What to do:
When a line in the data below includes "size", pick it out and copy it.

Material shown:
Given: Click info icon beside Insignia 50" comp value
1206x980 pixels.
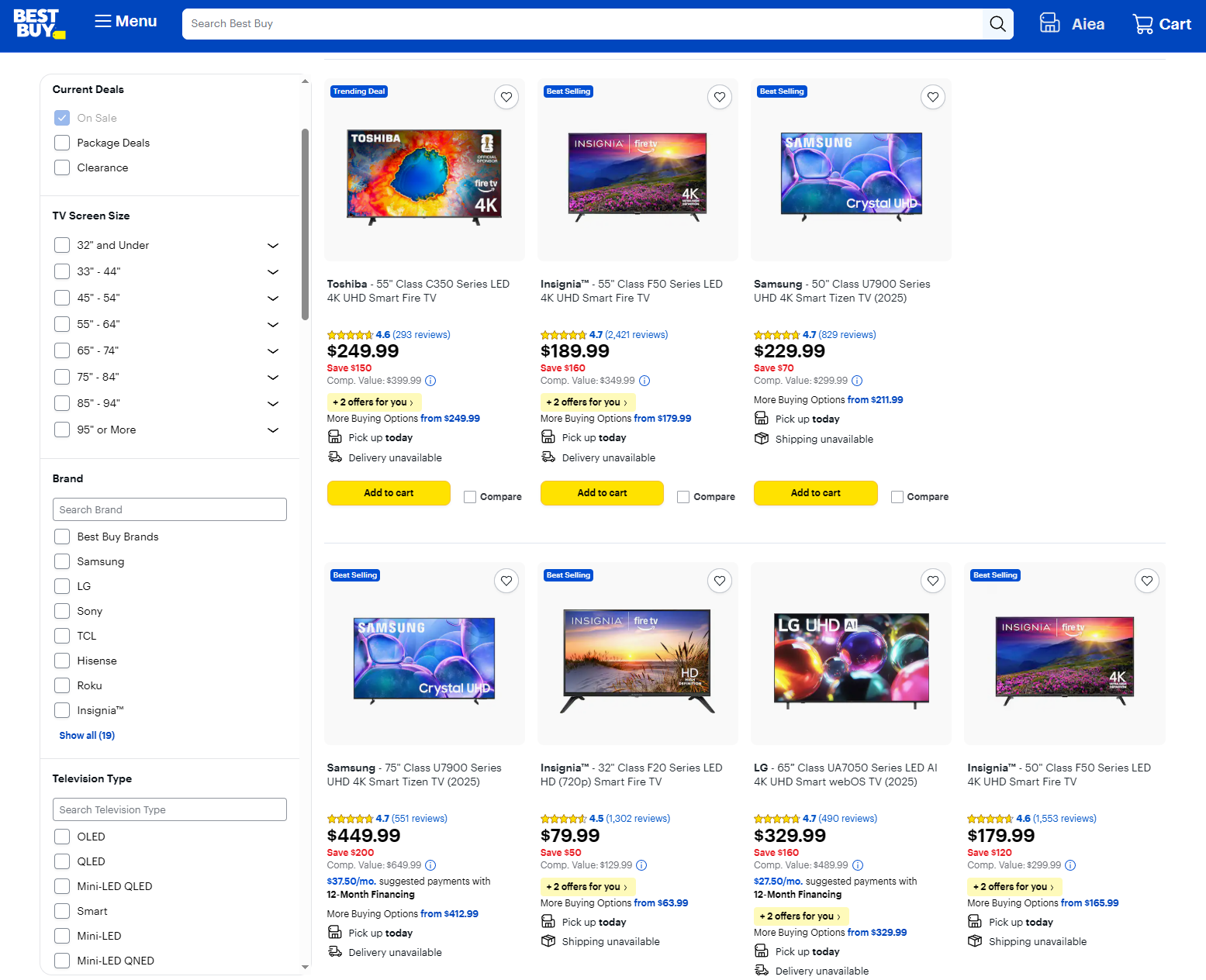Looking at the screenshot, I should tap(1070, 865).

--

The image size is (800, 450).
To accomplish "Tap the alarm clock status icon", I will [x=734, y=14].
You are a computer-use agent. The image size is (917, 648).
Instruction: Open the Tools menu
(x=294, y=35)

---

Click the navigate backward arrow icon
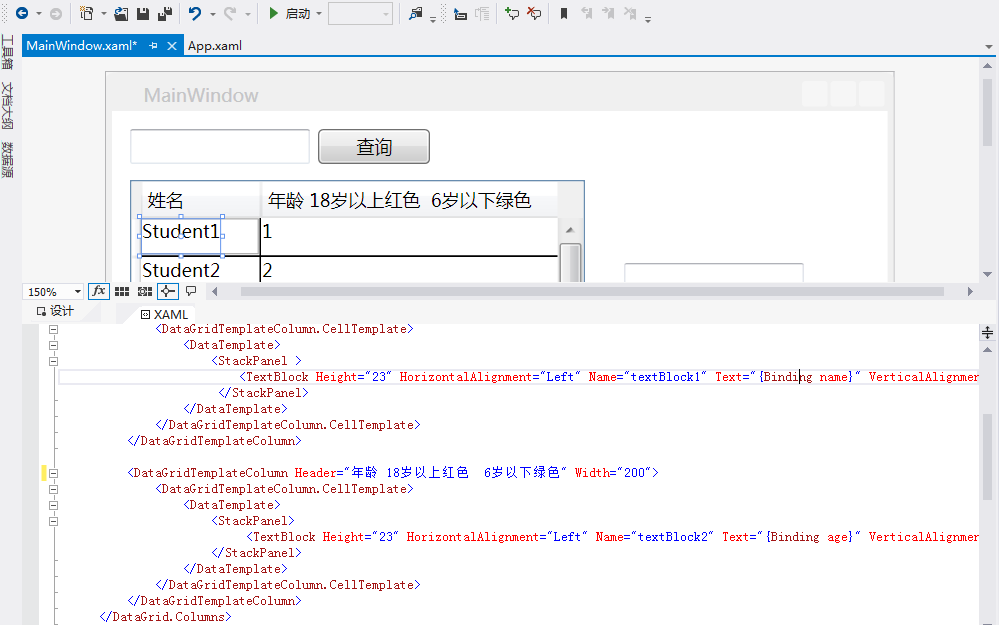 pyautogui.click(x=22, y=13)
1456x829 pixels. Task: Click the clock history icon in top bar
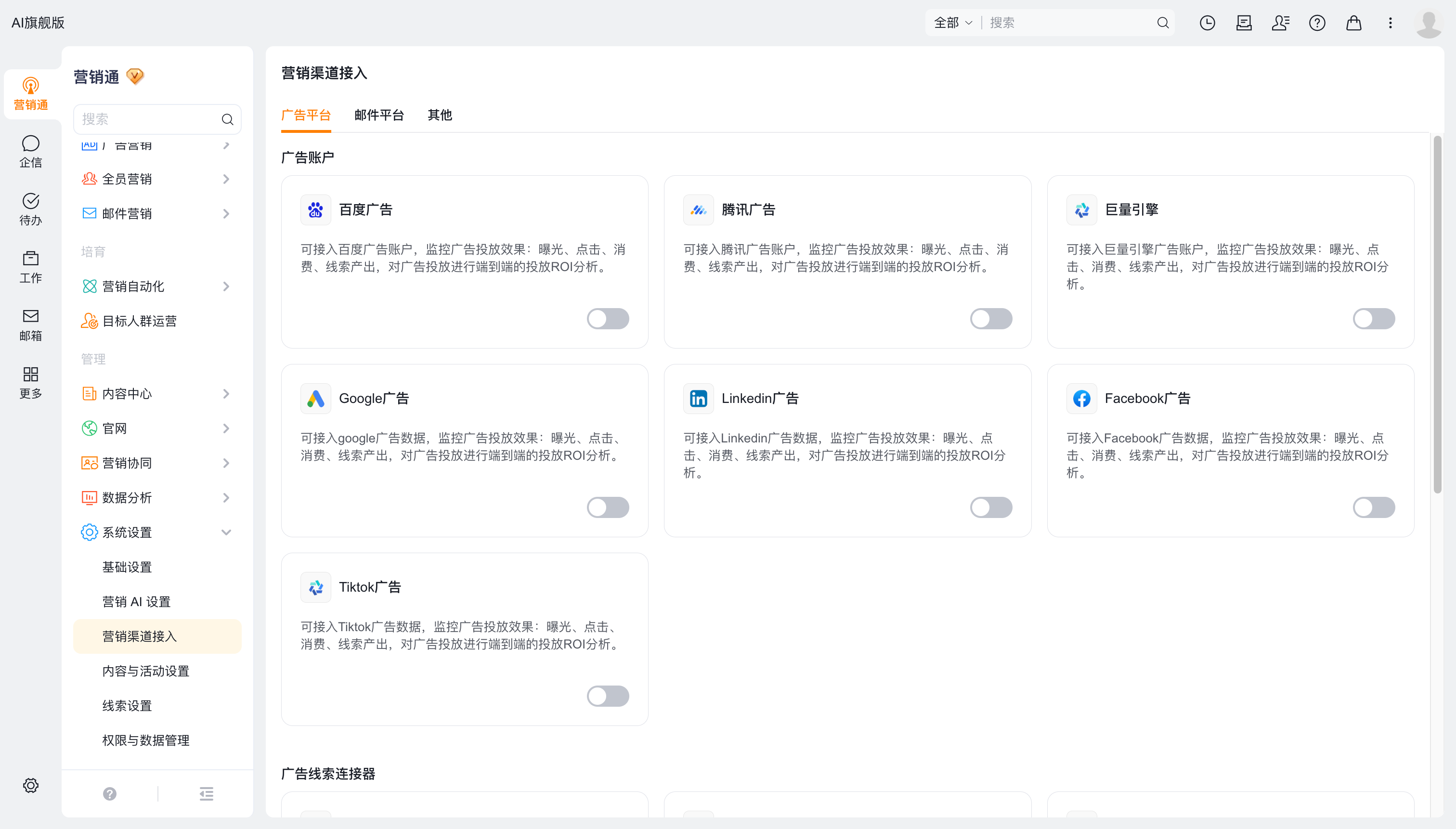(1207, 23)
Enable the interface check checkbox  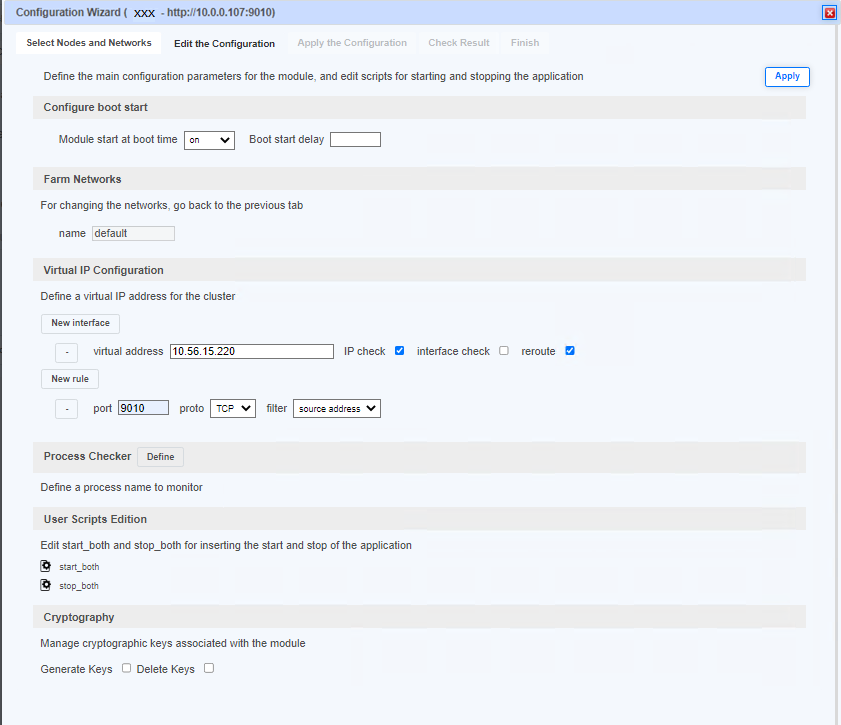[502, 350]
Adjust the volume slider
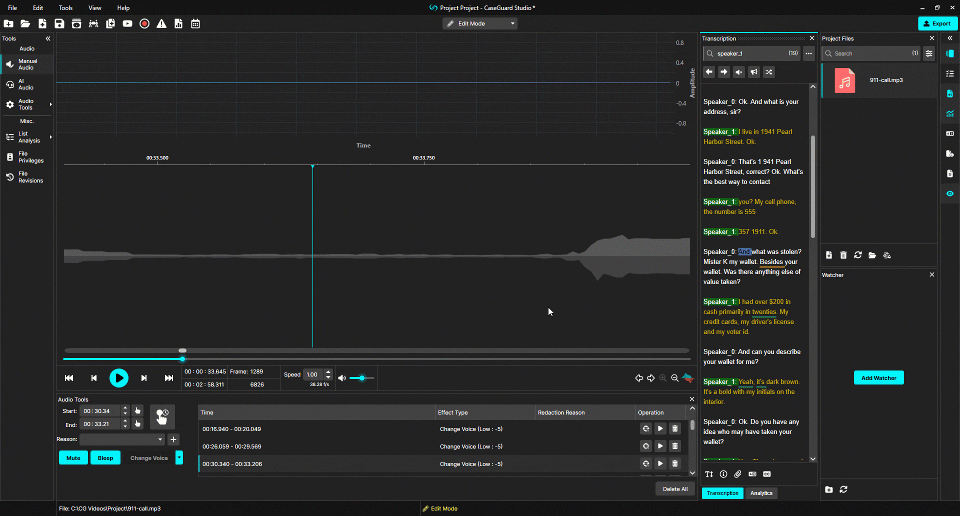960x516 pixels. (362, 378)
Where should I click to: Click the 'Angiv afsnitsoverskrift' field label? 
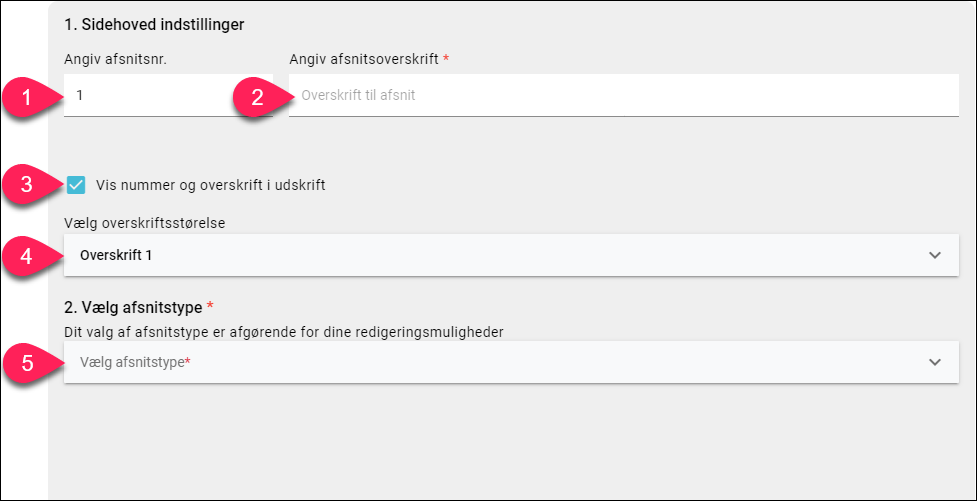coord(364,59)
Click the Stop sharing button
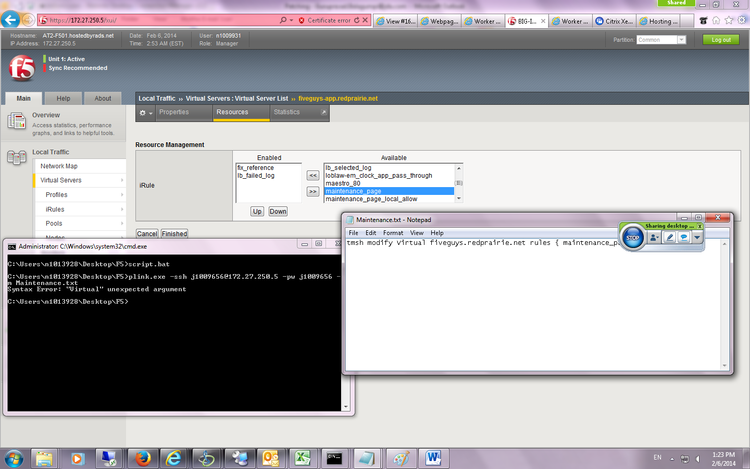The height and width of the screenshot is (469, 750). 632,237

Output for this exercise:
The image size is (800, 450).
You are a computer-use agent. The image size is (917, 648).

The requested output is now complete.